→ DATA FOR THIS TASK
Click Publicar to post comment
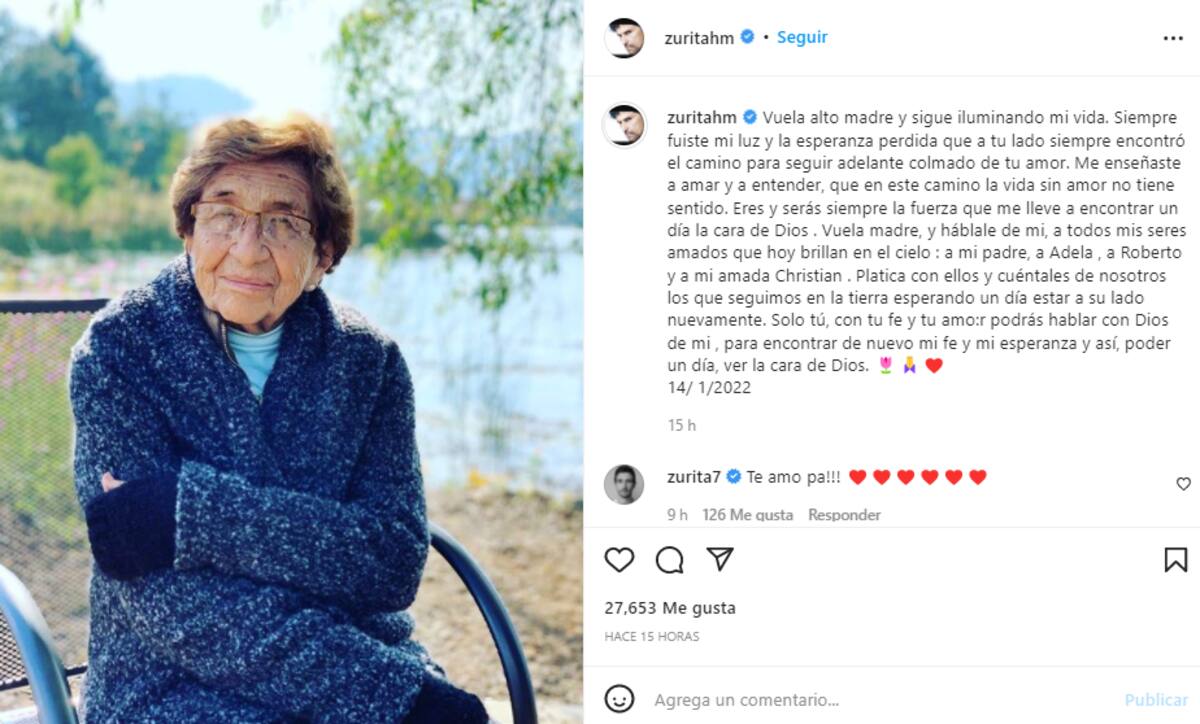tap(1156, 700)
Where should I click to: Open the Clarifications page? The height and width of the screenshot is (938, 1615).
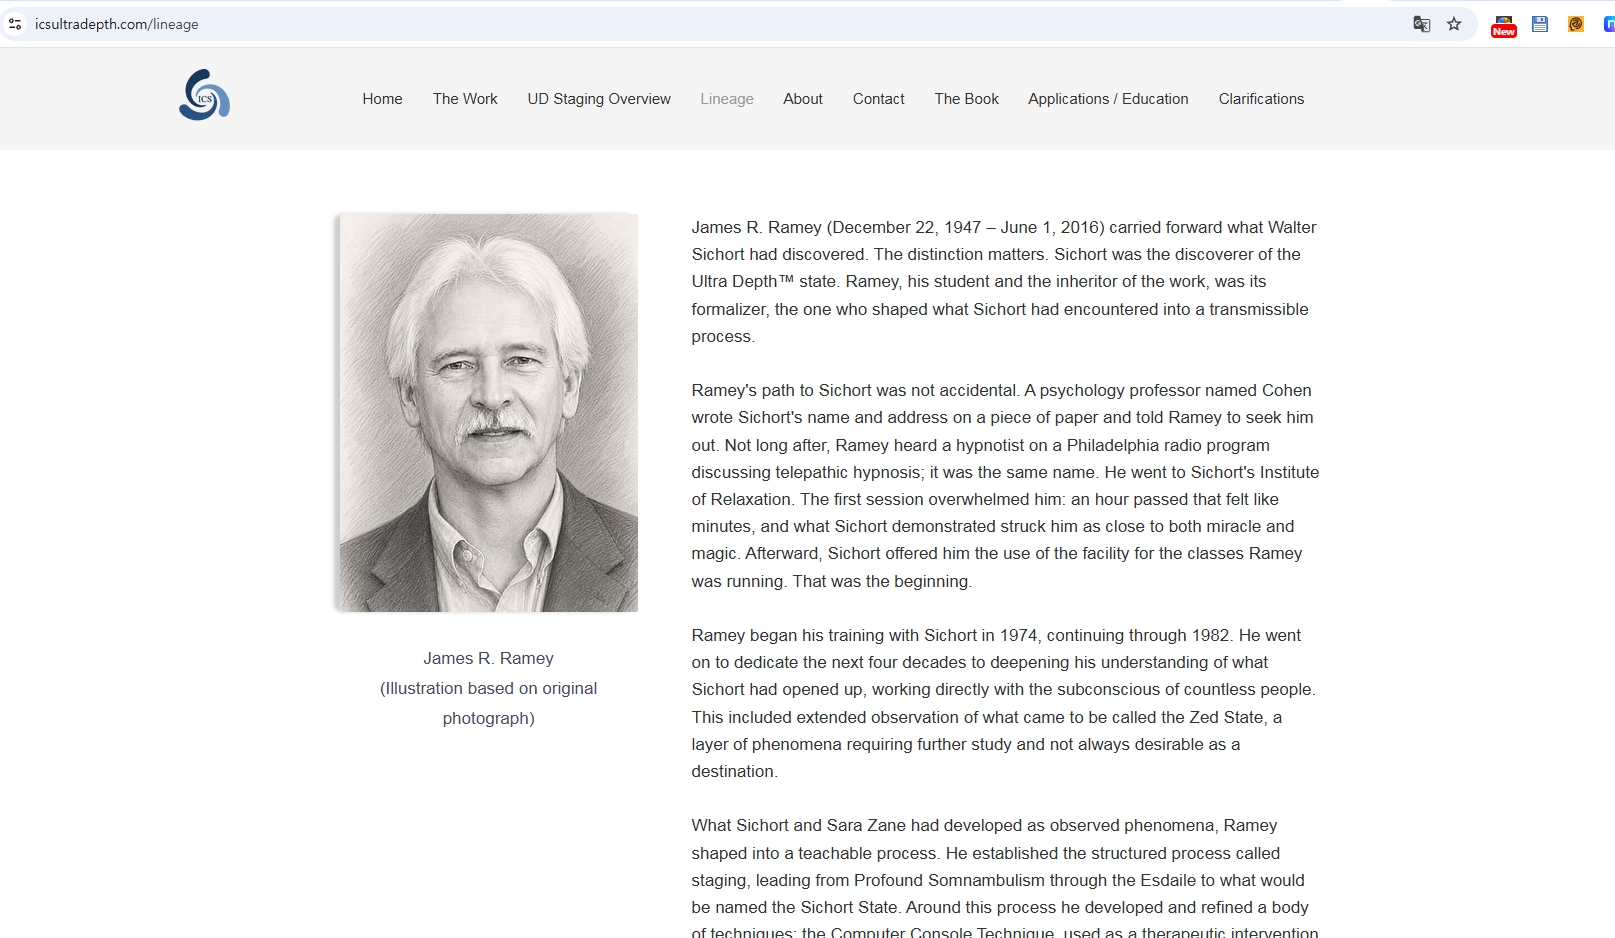click(1261, 99)
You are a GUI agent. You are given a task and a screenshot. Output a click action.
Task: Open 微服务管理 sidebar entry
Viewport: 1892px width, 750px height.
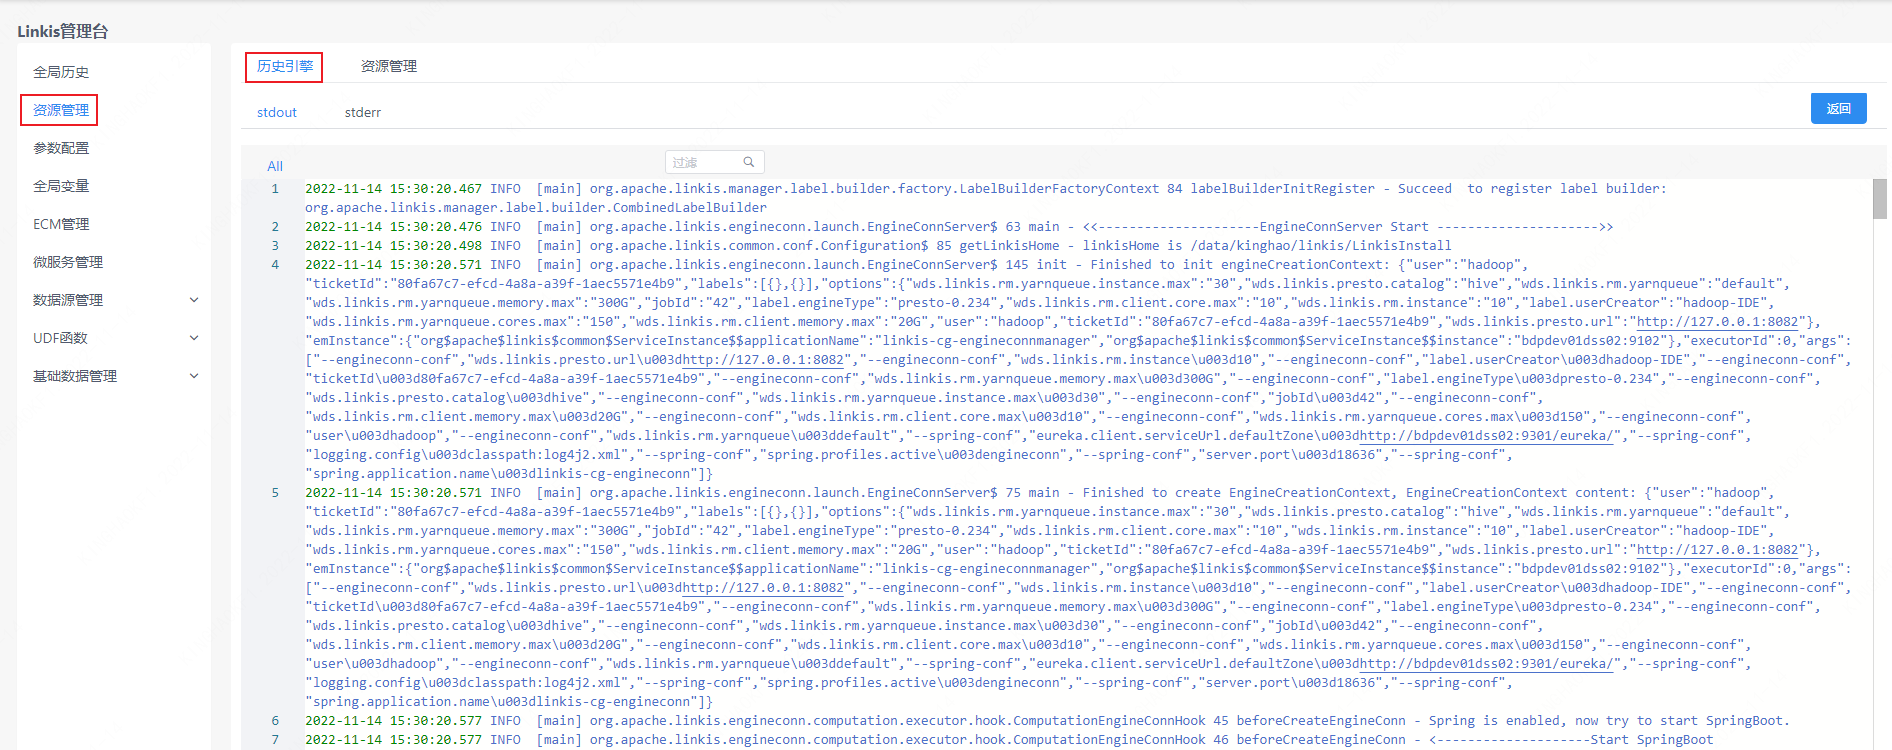pyautogui.click(x=68, y=262)
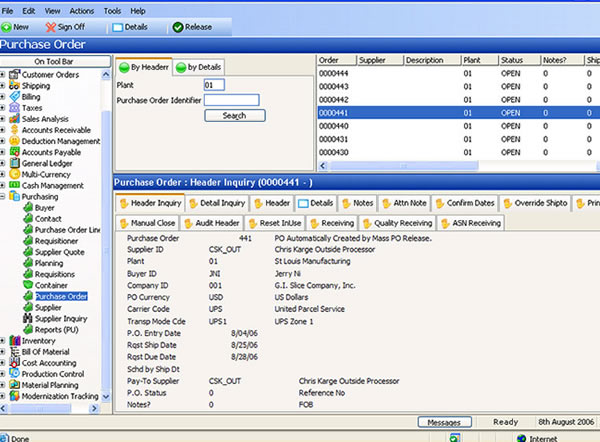The width and height of the screenshot is (600, 442).
Task: Select purchase order row 0000443
Action: click(333, 87)
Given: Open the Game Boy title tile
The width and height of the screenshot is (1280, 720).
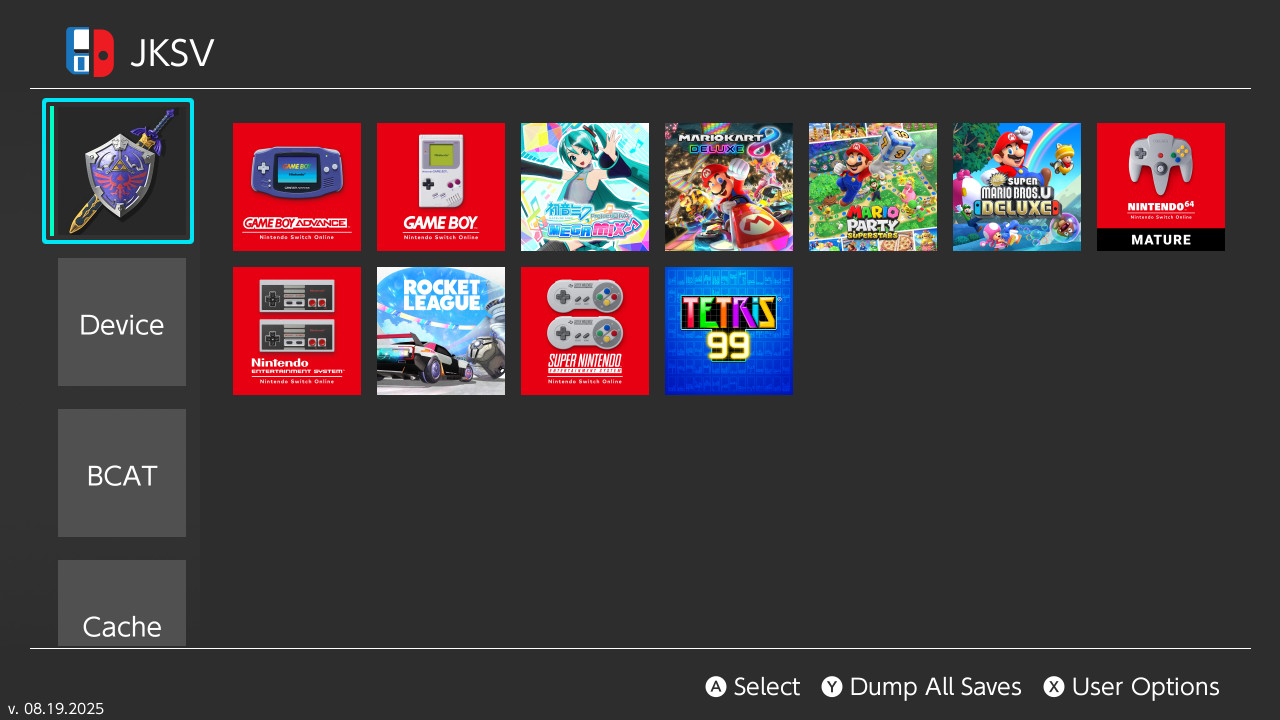Looking at the screenshot, I should [x=441, y=187].
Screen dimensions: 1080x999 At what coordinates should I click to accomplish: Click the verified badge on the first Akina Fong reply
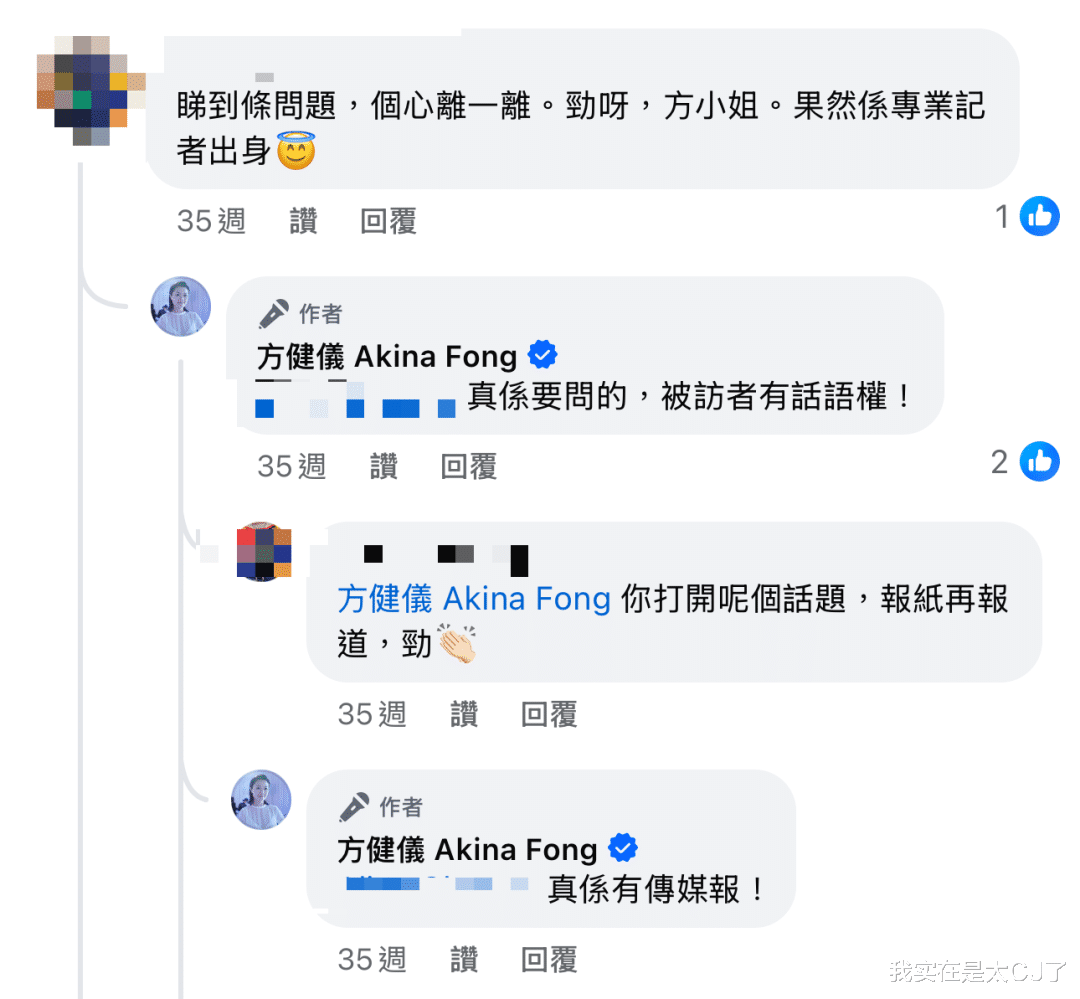(x=542, y=355)
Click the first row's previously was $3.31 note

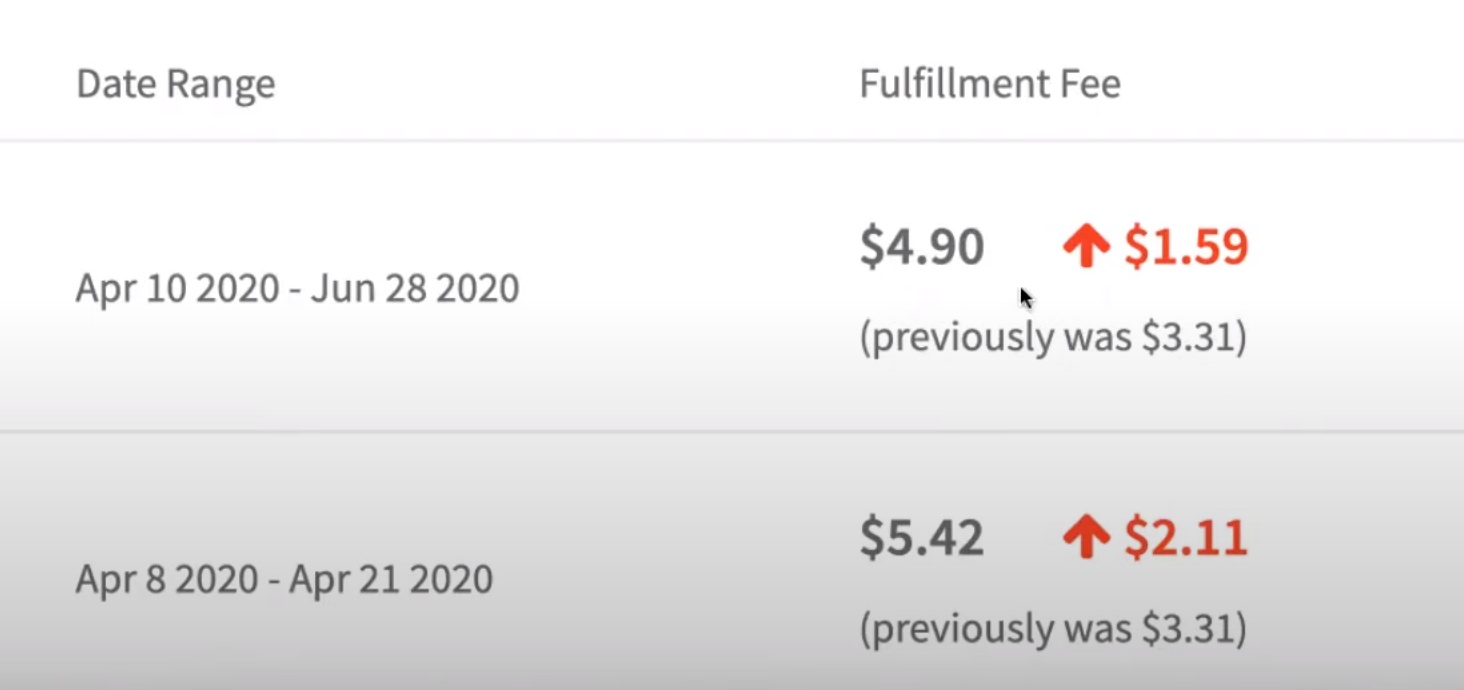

→ ACTIVITY
From the opening line of the entries above to the line that holds "Task: Open 微服务管理 sidebar entry", inclusive, reproduce each line exactly and omit any picture.

→ ANSWER SECTION
Click Publicar to post comment
tap(1156, 700)
Where should I click to: Open the Clarifications page? The height and width of the screenshot is (938, 1615).
click(1261, 99)
You are a GUI agent. You are given a task and a screenshot. Output a click action.
Task: Open 微服务管理 sidebar entry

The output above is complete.